Problem to work on:
Output only the lines below from the one holding "Click the group of people client icon" down to the one holding "The image size is (802, 599).", both end lines included and every picture dropped.

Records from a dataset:
════════════════════
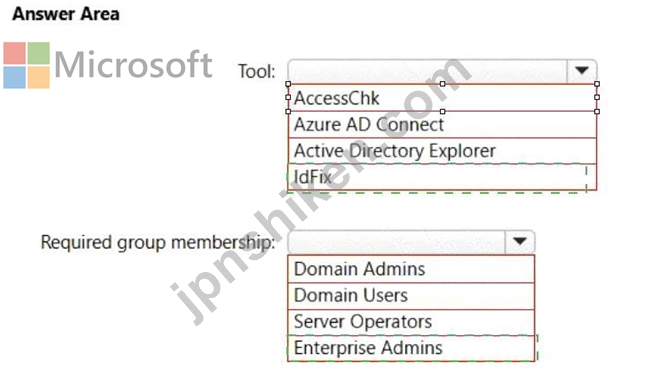Choose Azure AD Connect option
The height and width of the screenshot is (368, 649).
tap(442, 125)
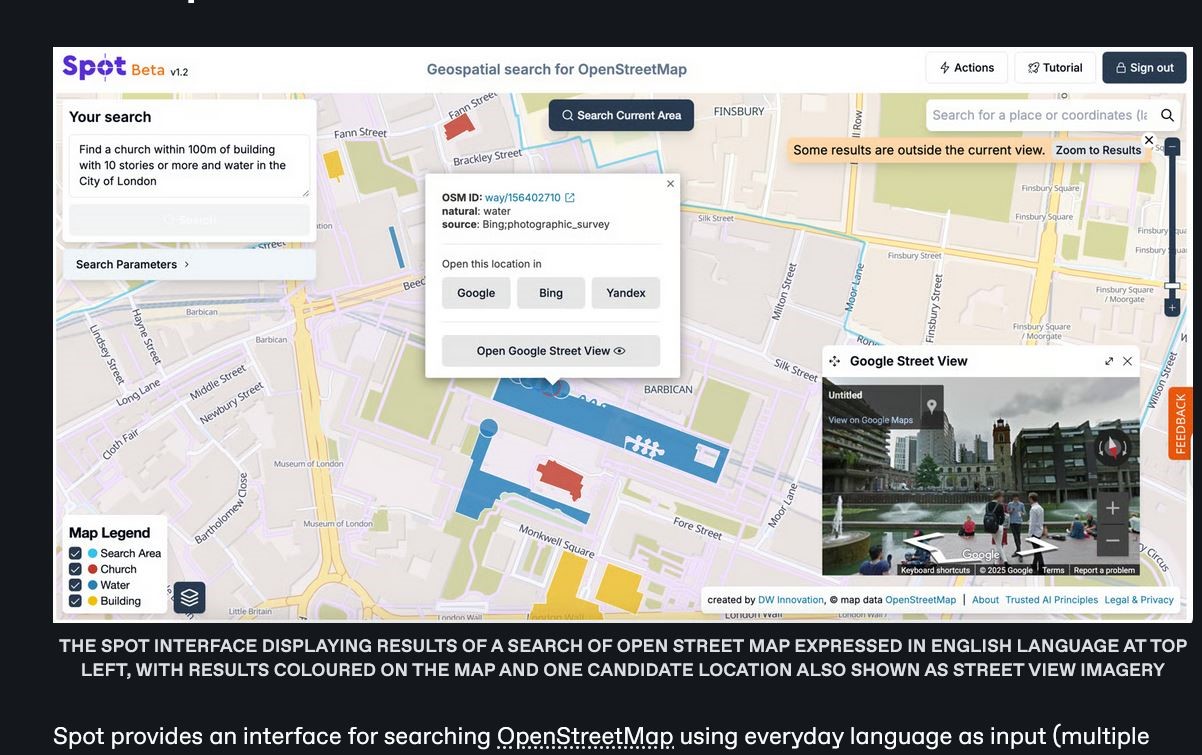
Task: Open the Actions menu
Action: (967, 68)
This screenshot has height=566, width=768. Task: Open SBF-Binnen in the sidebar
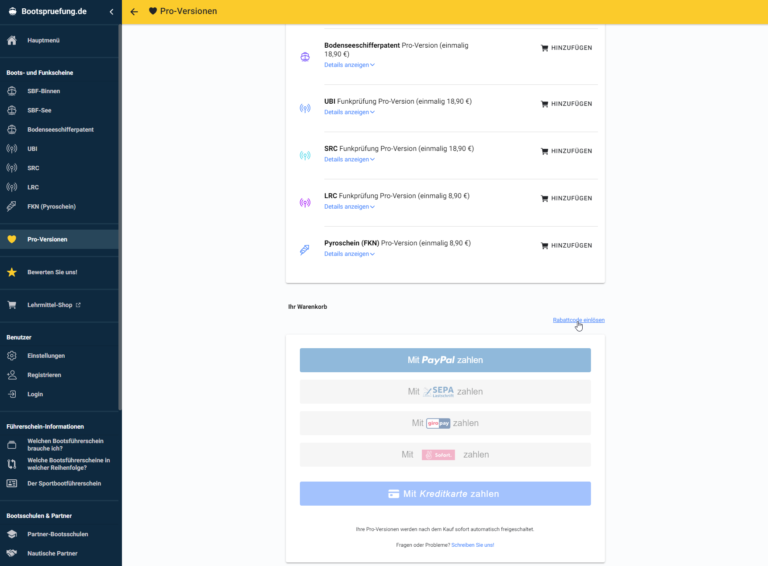pos(44,91)
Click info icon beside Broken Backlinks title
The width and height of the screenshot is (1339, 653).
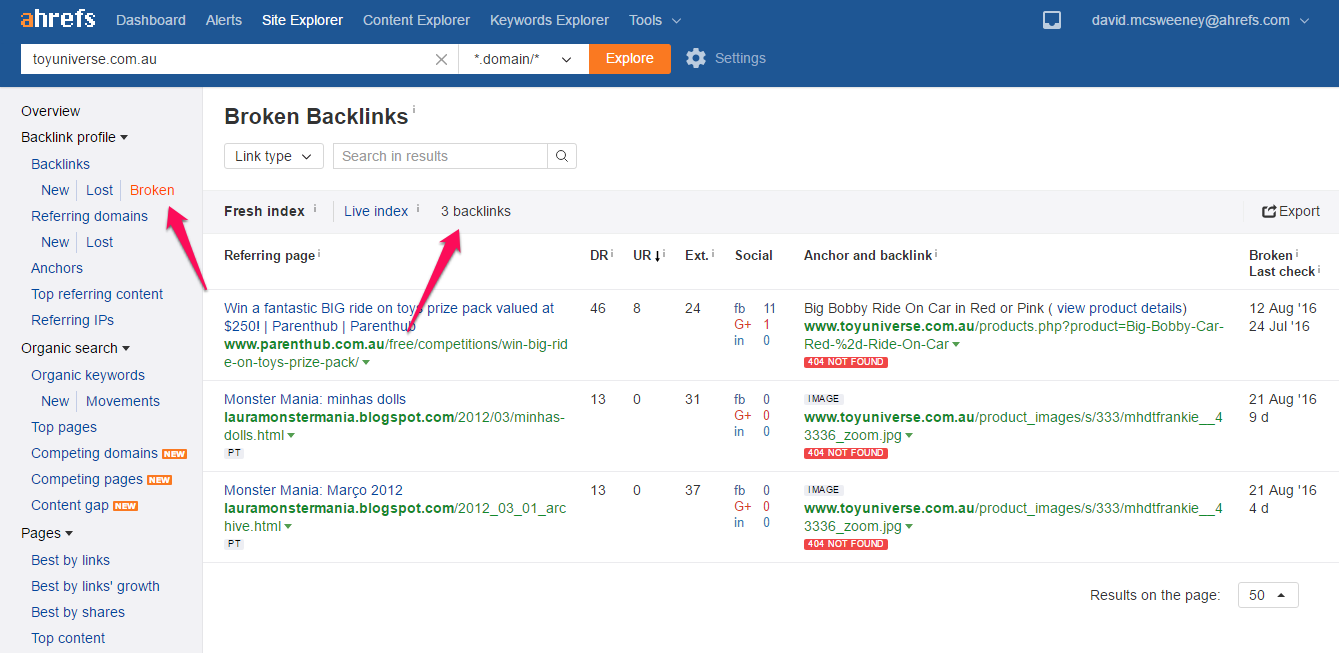[414, 109]
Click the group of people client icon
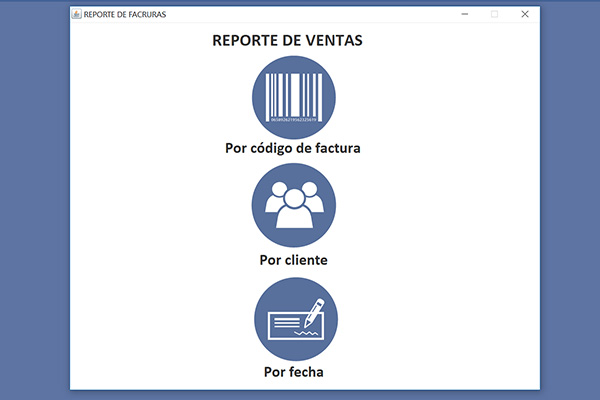Screen dimensions: 600x400 293,205
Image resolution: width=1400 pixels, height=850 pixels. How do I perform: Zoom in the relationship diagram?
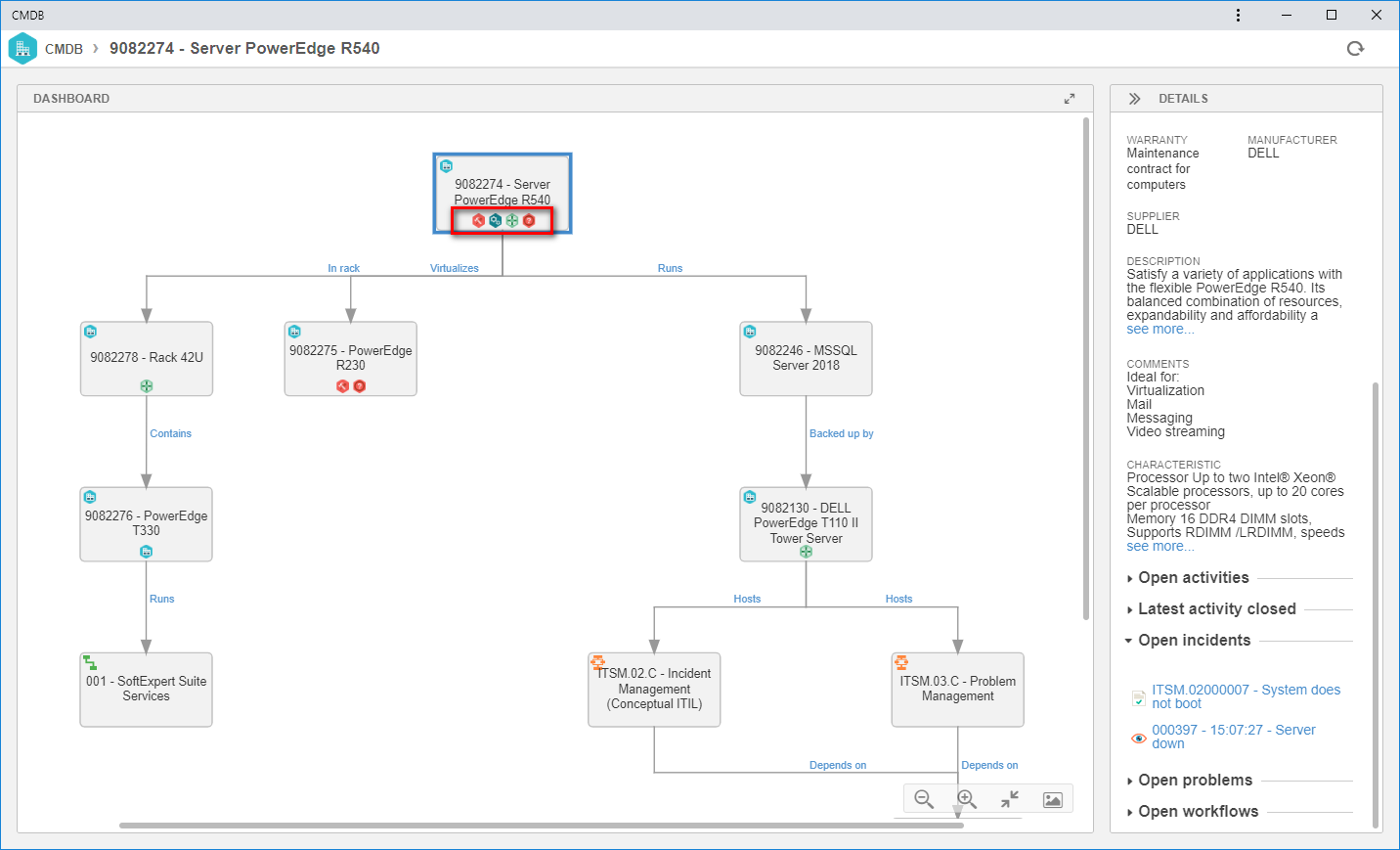coord(967,799)
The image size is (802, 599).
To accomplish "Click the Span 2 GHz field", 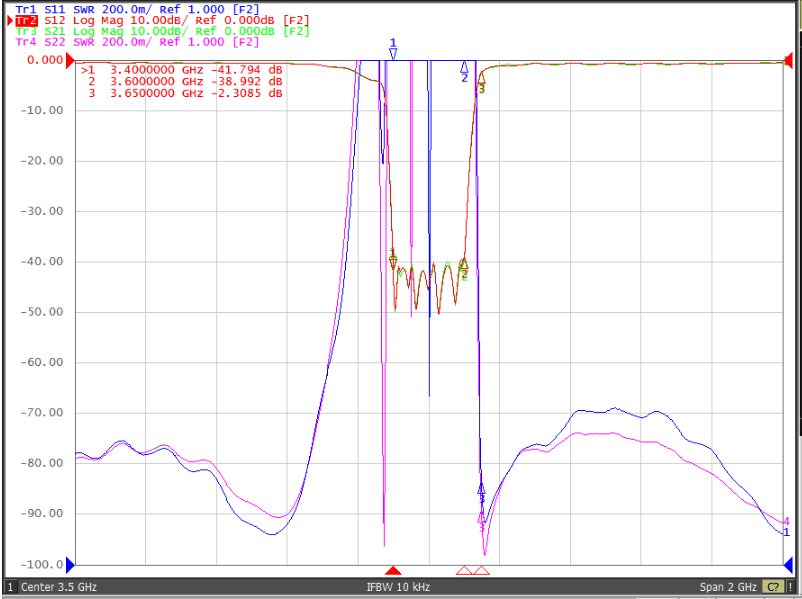I will tap(728, 587).
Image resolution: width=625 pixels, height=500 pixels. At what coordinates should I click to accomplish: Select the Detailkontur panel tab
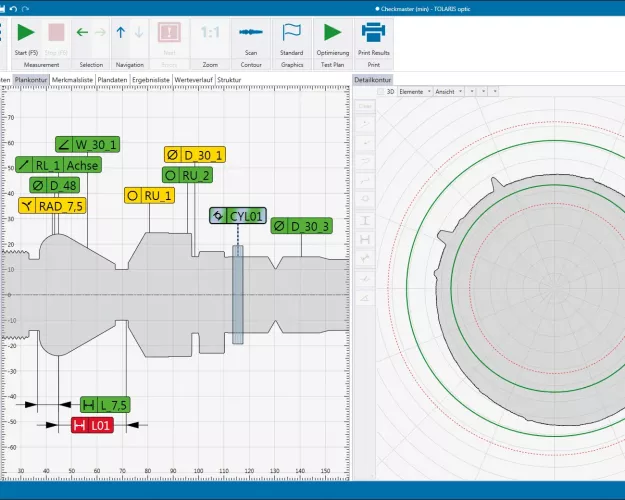coord(373,79)
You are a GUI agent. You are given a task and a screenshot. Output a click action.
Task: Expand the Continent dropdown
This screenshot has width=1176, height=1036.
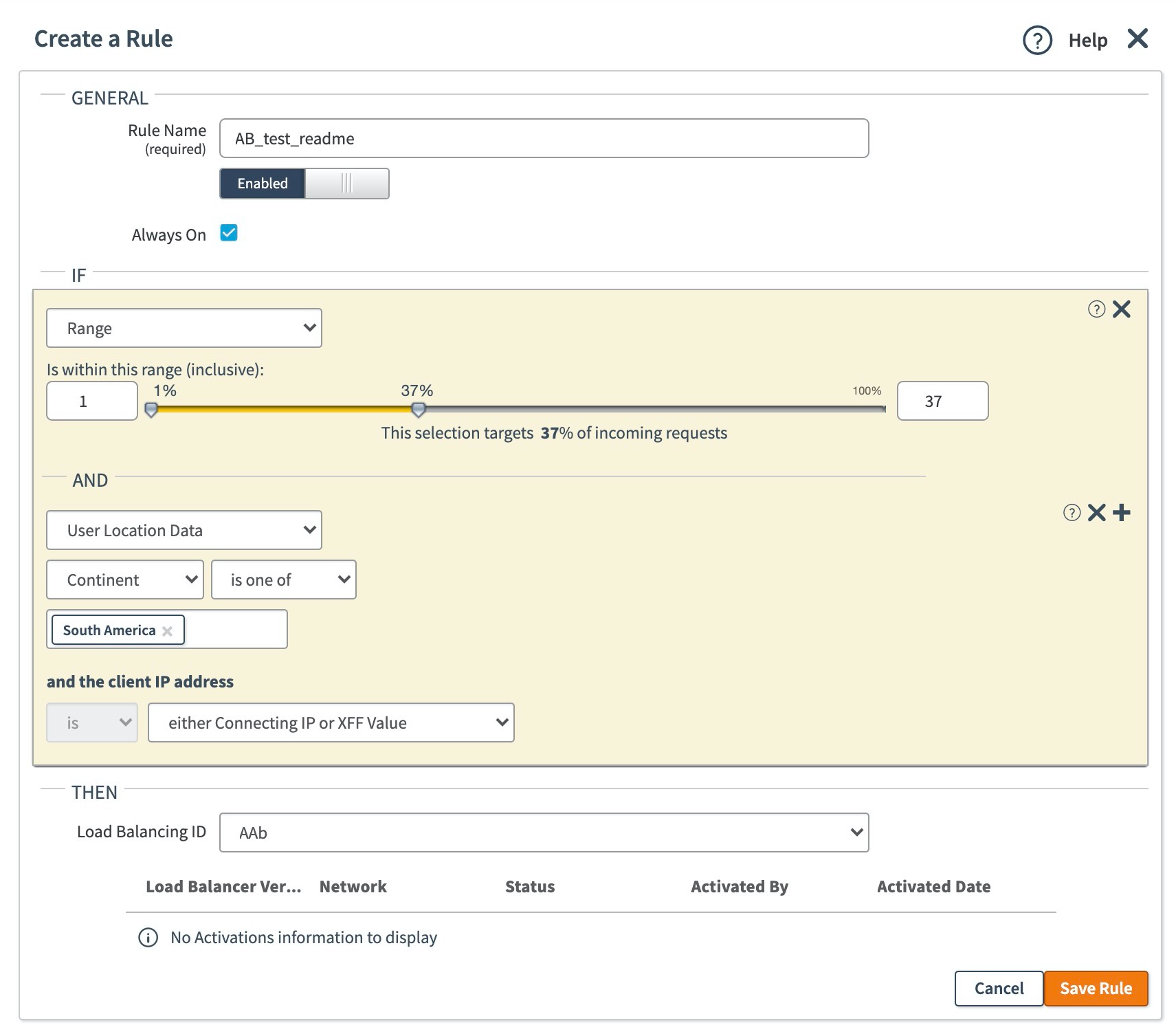[x=125, y=580]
════════════════════
The answer:
Click the group of people client icon
Screen dimensions: 600x400 293,205
Image resolution: width=1400 pixels, height=850 pixels. How do I perform: Zoom in the relationship diagram?
coord(967,799)
The image size is (802, 599).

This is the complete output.